Le feedback immédiat
Une histoire d'engagement utilisateur
Premier article d'une série comparative entre l’UX des premiers jeux-vidéos et celle des applications modernes.
En 1972, dans une salle d'arcade de Californie, un son distinctif retentit : "pong". Ce simple bip, accompagnant le rebond d'un pixel blanc, marque le début d'une révolution dans l'interaction homme-machine. Nolan Bushnell (fondateur d’Atari) et Al Alcorn, les créateurs de Pong, venaient d'inventer bien plus qu'un jeu – ils posaient les bases du feedback instantané moderne, et marquaient le début d’une relation toujours, et même plus que jamais, étroite entre les utilisateurs et les machines.
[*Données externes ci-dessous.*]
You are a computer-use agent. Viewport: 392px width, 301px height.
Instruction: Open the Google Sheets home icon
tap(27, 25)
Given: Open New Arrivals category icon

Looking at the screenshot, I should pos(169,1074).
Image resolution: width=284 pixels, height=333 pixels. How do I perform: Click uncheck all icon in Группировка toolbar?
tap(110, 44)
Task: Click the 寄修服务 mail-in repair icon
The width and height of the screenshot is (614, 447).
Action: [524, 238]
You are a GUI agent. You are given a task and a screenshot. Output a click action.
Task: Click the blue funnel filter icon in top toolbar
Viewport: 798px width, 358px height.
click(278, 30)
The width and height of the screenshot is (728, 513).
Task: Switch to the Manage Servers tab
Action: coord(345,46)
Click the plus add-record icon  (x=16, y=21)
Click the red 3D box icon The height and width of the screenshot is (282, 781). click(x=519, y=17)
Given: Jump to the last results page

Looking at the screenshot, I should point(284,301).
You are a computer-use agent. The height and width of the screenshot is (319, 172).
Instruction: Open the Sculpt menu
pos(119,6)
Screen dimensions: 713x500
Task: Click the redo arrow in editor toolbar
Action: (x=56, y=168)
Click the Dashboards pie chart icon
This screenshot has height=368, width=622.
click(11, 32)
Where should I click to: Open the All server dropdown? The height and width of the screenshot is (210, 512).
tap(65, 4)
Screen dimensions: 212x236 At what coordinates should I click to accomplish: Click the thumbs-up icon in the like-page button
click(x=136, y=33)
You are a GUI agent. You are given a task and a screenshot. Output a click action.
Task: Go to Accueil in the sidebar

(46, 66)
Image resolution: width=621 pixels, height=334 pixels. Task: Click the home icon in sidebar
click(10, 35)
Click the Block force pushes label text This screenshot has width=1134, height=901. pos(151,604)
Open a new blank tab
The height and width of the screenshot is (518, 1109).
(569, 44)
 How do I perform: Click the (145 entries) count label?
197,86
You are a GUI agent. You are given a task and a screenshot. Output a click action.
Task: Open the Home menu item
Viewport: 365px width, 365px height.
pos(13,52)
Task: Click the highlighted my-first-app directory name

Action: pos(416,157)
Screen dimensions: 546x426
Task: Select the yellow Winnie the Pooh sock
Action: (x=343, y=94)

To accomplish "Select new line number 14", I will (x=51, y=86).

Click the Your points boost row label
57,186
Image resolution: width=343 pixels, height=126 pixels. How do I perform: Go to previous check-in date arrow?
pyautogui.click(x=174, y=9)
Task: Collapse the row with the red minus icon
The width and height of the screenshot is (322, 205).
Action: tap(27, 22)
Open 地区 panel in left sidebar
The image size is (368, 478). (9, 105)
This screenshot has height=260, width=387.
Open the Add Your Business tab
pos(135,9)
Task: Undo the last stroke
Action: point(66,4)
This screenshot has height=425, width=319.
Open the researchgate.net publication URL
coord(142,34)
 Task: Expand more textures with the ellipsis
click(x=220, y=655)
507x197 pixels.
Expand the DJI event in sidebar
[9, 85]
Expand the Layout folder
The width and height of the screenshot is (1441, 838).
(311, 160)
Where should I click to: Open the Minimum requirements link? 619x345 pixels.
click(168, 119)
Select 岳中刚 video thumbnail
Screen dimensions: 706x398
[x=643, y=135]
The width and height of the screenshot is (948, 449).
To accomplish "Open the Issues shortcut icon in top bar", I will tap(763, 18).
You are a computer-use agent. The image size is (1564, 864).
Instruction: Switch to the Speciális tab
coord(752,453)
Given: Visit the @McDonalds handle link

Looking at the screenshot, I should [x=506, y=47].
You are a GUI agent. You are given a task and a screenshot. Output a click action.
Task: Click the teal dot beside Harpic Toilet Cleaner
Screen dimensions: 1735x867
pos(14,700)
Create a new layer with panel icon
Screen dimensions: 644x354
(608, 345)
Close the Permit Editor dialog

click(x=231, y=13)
🕹️ La leçon des jeux d’arcade : chaque action mérite une réaction
Les premiers game designers ont rapidement compris une vérité fondamentale : le cerveau humain raffole des retours immédiats. Quand Space Invaders (Taito, 1978) fait accélérer sa musique au fur et à mesure que les aliens descendent, ce n'est pas juste pour le style – c'est une information critique sur l'état du jeu. Tomohiro Nishikado, son créateur, transforme l'urgence en mélodie.
Pac-Man (1980) illustre aussi cette approche. Quand le joueur mange un Power up, le jeu répond avec un "wakka wakka" sonore et des fantômes bleus qui fuient. Ce feedback instantané encourage le joueur à continuer ses efforts.
Enfin, ce lien direct entre l'action et la réaction (positive ou négative) crée un sentiment de contrôle et d'accomplissement chez le joueur… surtout quand il gagne 😉.
Les fondamentaux du feedback immédiat dans le jeu vidéo :
Les premiers jeux et notamment ceux d'arcade avaient un objectif simple : capturer l'attention du joueur dès les premières secondes pour le garder investi, en le guidant sans manuel ni instructions détaillées. Pour cela, chaque action effectuée par le joueur était accompagnée de feedbacks immédiats.
Cette interaction nouvelle entre le joueur et la machine, n’a cessé d’évoluer au fil du temps, avec des bornes d’arcade de plus en plus sophistiquées, puis en rejoignant nos foyers avec les consoles de jeu.
Ce lien continue d'être tissé aujourd'hui grâce à la richesse visuelle et sonore des jeux, permise par les avancées technologiques, et avec des dispositifs hardware innovants comme les manettes haptiques de la PS5 ou les casques VR (Occulus, PSVR…). Même si concernant ce dernier point les premières expérimentations “grand” public datent des années 90 avec le Virtual Boy de Nintendo.
Les 4 composantes du feedback dans les premiers jeux vidéos :
Visuelle : Flash lumineux, explosions, changements de couleur ou de sprites (images clés des différents états d’un élément du jeu), animations, transparence.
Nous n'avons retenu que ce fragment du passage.